Alles Amrhein oder was?
Mai 2014
Alles Amrhein oder was ?
Welch ein Privileg für Galeristen und Kuratoren, sich vor und während einer Ausstellung intensiv mit der jeweiligen Kunst und auch der Künstlerpersönlichkeit beschäftigen zu können. So habe ich das Gefühl, dass sich bei mir während der Ausstellungsperiode jeweils ein bestimmter Filter einstellt, unter dem ich dann durch die Welt gehe.
Am Mittag vor der abendlichen Eröffnung der Ausstellung „Offene Systeme“ in der Galerie Angelika Harthan in Stuttgart, in der u. a. Arbeiten von Angelika Arendt gezeigt werden, mache ich noch einen Frühlingsspaziergang.
Ich gehe durch ein Tal mit blühenden Wiesen, wenn ich jetzt auf nur ein kleines Fleckchen Grün schaue, sehe ich unzählige Strukturen, Flächen, Linien, Konturen, Rundes, Rechteckiges, Quadratisches, Ausgefranstes, Ovales, Spitzes. Als ich mich für einen Moment auf eine Bank lege und durch die Äste der Bäume nach oben in den Himmel blicke, geht es mir ebenso, ich sehe nicht mehr wirklich die Äste und die Wolken, sondern ein vielschichtiges Formenspiel. Ihre Inspirationsquelle sehe ich nun mit ganz anderen Augen.
Während der Ausstellung „Suddenly everywhere was the same place“ von Andreas Amrhein, die wir gerade eröffnet haben, gehe ich mit dem Klischee-Filter durch die Stadt und durch die Medien. In Mitte entdecke ich ein Lokal mit der Aufschrift „Kebap, Pizza, China Food“. Das ist nicht etwa ein Imbiss mit einem billigen Aufsteller, sondern es sind weinrote Markisen mit weißer Schrift wie bei einem Edelitaliener, auf denen sich diese globale Speisekarte befindet.
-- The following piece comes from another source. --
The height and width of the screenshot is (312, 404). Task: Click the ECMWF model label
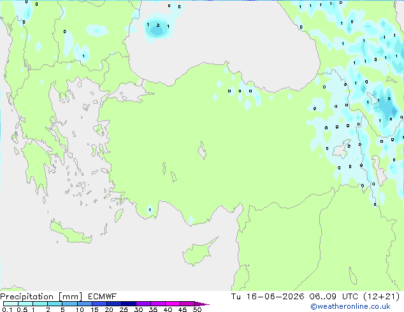pyautogui.click(x=103, y=297)
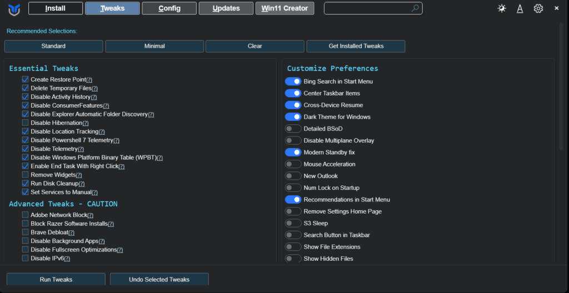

Bei seinen Arbeiten der Hybriden setzt er zwei real existierende Porzellanfiguren zusammen , z. B. in der Papierarbeit „Lady Hybrid“. Ein Rehkopf wird mit dem Körper und damit mit dem Outfit einer Adligen des 19. Jahrhunderts gemixt, das üppige roasfarbene Kleid mit Hermelinmuff und Stola lässt an Prunk und Pracht denken. Im wirklichen Leben versuchen wir doch mittlerweile auch uns mehr und mehr neu zusammen zu basteln, die Asiatinnen, die sich die Wangenknochen operieren oder die Beine verlängern lassen, damit sie europäischer aussehen. Wie wäre es, wenn wir die langen schönen Beine eines kenianischen Models hätten und den Schopf einer Schwedenschönheit damit kombinieren könnten, dann wären wir wirklich globalisiert und Andreas Amrhein würde sich ins Fäustchen lachen können. Oder denken wir an die gerade durch alle Medien geisternde Conchita Wurst, die sich größter Popularität erfreut.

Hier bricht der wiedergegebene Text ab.